Family Reunions Will Form Yardstick of Inter-Korean Relations

      September 15, 2010 11:24

      The government will wait to see how North Korea responds to a proposal to hold reunions of families separated by the Korean War on a regular basis before it decides how to proceed in inter-Korean relations and whether to support a resumption of six-party nuclear talks. 

      The Red Cross societies of both Koreas meet in Kaesong on Friday to discuss the reunions.

      A senior government official said it is too soon to attach anything other than humanitarian significance to ongoing inter-Korean discussions about rice aid for North Korean flood victims and reunions of separated families on Chuseok or Korean Thanksgiving, "but the situation will change if the North accepts our offer to hold family reunions regularly."

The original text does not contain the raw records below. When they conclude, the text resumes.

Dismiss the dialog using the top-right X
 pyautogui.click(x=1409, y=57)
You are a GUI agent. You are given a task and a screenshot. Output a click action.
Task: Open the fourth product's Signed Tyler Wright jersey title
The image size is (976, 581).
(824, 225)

      Government officials apparently told Stephen Bosworth, the U.S. special representative for North Korea policy, on Monday that if the North accepts the proposal for regular family reunions, this can have positive effects on the resumption of the six-party talks.

      Seoul and Washington agree that if the six-party talks are to resume, the North has to change its attitude and take fresh, meaningful actions to improve inter-Korean relations.

      The North already proposed family reunions on Chuseok, but at the moment, Seoul seems to regard the proposal merely as a one-off.

      The senior official said if the family reunions were held on a regular basis, it would mean that South and North Korea have to work together to establish a proper mechanism, so whether the North accepts the proposal "will serve as a yardstick to determine how sincere the North is."

      The two Koreas have previously discussed the idea but failed to reach agreement.

      Vice Unification Minister Uhm Jong-sik said this will be the focus of Red Cross talks on Friday.

      Of about 120,000 people who have applied for the reunions, 80,000 are on a waiting list while 40,000 have already died. Some 66,000 are 70 years or older. Even if 1,000 people from each side met their families every year, it would take 66 years for all of them to get a chance.

      Seoul is also going to propose that the two sides drastically increase the numbers for each reunion and reopen a center that has already been built at the Mt. Kumgang resort. Currently, only about 200 people are included in each event.